The Fly-By-Light Advanced Systems Hardware (FLASH) program developed Fly-By-Light (FBL) and Power-By-Wire (PBW) technologies for military and commercial aircraft. FLASH is a Defense Advanced Research Project Agency (DARPA) Technology Reinvestment Program (TRP) consisting of three tasks. Task 3 of the TRP, Fly-By-Light Actuator Development, developed an advanced smart, rotary thin wing and two 20 horsepower (52 corner horsepower) electrohydrostatic Actuators (EHA). This paper summarizes the results of McDonnell Douglas Aerospace (MDA) modeling, analysis, testing, and system demonstrations performed under Task 3 of the DARPA agreement for the EHAs developed.
EHA systems for the FLASH program were developed by two suppliers to meet the high power F-15 stabilator actuator performance requirements. One EHA included an AS-1773A optical data bus, and an optical position transducer for position feedback. These items created an EHA system utilizing complete closed loop FBL control.
Complementary modeling and analysis was performed which consisted of detailed dynamic performance and thermal models. The dynamic performance model provided data to design and initially train a neural network used to demonstrate on-board fault diagnostics. The software application employed to develop the dynamic performance model included an autocoder feature that generated C++ code for outer position loop closure. The thermal model was integrated with an MDA airframe thermal analysis program using representative flight data to predict actuator temperatures during a typical tactical aircraft mission.

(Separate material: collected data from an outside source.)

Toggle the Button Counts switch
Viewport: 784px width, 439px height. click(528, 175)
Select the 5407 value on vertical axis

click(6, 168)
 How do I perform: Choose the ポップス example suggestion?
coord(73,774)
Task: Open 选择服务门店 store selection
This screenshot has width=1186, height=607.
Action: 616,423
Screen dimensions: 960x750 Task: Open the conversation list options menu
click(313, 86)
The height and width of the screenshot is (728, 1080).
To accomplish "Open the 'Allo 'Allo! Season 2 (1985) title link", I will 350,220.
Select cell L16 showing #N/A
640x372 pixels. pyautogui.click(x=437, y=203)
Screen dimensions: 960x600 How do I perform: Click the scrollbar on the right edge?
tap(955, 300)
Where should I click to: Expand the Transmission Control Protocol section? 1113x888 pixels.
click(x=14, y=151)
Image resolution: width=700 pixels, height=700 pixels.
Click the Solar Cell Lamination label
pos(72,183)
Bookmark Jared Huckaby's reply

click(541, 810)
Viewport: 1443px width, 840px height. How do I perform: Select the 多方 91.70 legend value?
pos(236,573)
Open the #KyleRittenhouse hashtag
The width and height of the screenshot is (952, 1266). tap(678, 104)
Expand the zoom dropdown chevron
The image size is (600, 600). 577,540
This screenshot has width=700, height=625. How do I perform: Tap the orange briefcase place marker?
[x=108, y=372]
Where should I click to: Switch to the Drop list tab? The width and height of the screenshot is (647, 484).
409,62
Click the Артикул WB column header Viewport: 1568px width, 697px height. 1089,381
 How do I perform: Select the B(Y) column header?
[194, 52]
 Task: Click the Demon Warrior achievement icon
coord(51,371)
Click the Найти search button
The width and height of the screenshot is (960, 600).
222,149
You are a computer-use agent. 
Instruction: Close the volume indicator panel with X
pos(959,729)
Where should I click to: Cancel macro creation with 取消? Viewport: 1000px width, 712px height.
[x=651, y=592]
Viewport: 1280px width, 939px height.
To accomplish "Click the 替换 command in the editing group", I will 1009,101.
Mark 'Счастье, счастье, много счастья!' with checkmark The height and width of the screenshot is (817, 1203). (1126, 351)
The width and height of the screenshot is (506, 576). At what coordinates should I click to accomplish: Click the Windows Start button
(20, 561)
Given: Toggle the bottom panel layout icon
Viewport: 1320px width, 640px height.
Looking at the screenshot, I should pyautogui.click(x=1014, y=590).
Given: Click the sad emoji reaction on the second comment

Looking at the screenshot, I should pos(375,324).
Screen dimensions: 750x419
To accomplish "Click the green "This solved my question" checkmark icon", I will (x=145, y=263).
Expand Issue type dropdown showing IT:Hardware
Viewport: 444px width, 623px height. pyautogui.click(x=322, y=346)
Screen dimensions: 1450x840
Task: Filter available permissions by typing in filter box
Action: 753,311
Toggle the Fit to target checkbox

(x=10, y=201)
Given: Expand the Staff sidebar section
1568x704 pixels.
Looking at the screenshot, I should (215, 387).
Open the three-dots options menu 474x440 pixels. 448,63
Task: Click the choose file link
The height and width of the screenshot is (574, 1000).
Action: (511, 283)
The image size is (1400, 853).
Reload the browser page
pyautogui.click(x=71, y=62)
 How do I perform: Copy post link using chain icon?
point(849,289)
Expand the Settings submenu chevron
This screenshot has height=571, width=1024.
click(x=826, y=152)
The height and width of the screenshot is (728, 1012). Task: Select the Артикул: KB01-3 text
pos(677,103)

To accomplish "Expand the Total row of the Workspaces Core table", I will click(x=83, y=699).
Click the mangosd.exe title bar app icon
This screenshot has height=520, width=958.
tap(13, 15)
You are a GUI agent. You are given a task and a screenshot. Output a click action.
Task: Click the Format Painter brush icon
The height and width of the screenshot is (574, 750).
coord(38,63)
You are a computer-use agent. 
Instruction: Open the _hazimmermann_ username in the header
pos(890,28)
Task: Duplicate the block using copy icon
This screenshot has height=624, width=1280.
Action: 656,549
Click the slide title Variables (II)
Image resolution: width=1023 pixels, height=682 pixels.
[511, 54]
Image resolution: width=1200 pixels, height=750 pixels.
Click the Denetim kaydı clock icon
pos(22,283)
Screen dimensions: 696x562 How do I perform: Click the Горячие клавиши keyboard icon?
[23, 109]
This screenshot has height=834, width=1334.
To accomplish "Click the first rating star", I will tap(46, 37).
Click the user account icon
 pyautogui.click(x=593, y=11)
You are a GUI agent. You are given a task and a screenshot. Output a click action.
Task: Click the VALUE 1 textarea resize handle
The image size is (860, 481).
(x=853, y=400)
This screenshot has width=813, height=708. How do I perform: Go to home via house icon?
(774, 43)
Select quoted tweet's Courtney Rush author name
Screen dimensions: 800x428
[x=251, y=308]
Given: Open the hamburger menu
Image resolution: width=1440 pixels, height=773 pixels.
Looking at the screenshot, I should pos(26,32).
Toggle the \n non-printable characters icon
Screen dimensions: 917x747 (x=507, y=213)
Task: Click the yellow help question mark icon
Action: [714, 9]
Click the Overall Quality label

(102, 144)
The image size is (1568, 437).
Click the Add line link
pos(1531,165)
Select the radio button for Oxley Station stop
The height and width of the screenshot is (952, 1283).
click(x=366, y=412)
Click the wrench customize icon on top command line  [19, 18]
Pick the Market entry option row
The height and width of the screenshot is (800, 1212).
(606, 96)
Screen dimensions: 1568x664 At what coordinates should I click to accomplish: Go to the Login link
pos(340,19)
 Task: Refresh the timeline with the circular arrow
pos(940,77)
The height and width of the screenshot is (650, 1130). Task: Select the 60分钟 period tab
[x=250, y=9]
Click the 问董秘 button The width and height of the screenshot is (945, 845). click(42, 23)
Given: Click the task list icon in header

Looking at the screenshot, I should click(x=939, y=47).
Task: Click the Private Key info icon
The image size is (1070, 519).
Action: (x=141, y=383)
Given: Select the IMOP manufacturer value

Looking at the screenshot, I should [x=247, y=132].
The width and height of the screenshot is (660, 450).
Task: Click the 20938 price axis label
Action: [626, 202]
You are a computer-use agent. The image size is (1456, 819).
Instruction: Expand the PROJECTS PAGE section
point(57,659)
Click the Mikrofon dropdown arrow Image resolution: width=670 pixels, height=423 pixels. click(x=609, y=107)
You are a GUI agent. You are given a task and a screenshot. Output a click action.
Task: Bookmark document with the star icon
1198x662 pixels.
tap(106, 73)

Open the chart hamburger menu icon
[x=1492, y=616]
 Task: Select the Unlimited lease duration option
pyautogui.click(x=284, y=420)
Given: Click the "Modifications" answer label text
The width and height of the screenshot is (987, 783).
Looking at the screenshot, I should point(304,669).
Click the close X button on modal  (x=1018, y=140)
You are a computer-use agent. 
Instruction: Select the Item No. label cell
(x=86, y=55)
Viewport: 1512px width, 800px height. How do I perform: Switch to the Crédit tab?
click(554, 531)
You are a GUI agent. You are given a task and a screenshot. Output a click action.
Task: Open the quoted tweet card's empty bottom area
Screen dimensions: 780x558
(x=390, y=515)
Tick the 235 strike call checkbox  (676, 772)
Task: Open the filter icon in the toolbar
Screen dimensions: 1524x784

A comprehensive test program was conducted to fully characterize EHA performance and validate the dynamic performance and thermal models. Data analysis was performed so that issues such as time dependent, nonlinear stiffness effects on flutter margin, acceleration capability vs. requirements, and thermal characteristics were understood.
EHA hardware demonstrations were conducted proving the viability of electrically powered actuators, Fly-By-Light control, and neural net based diagnostics.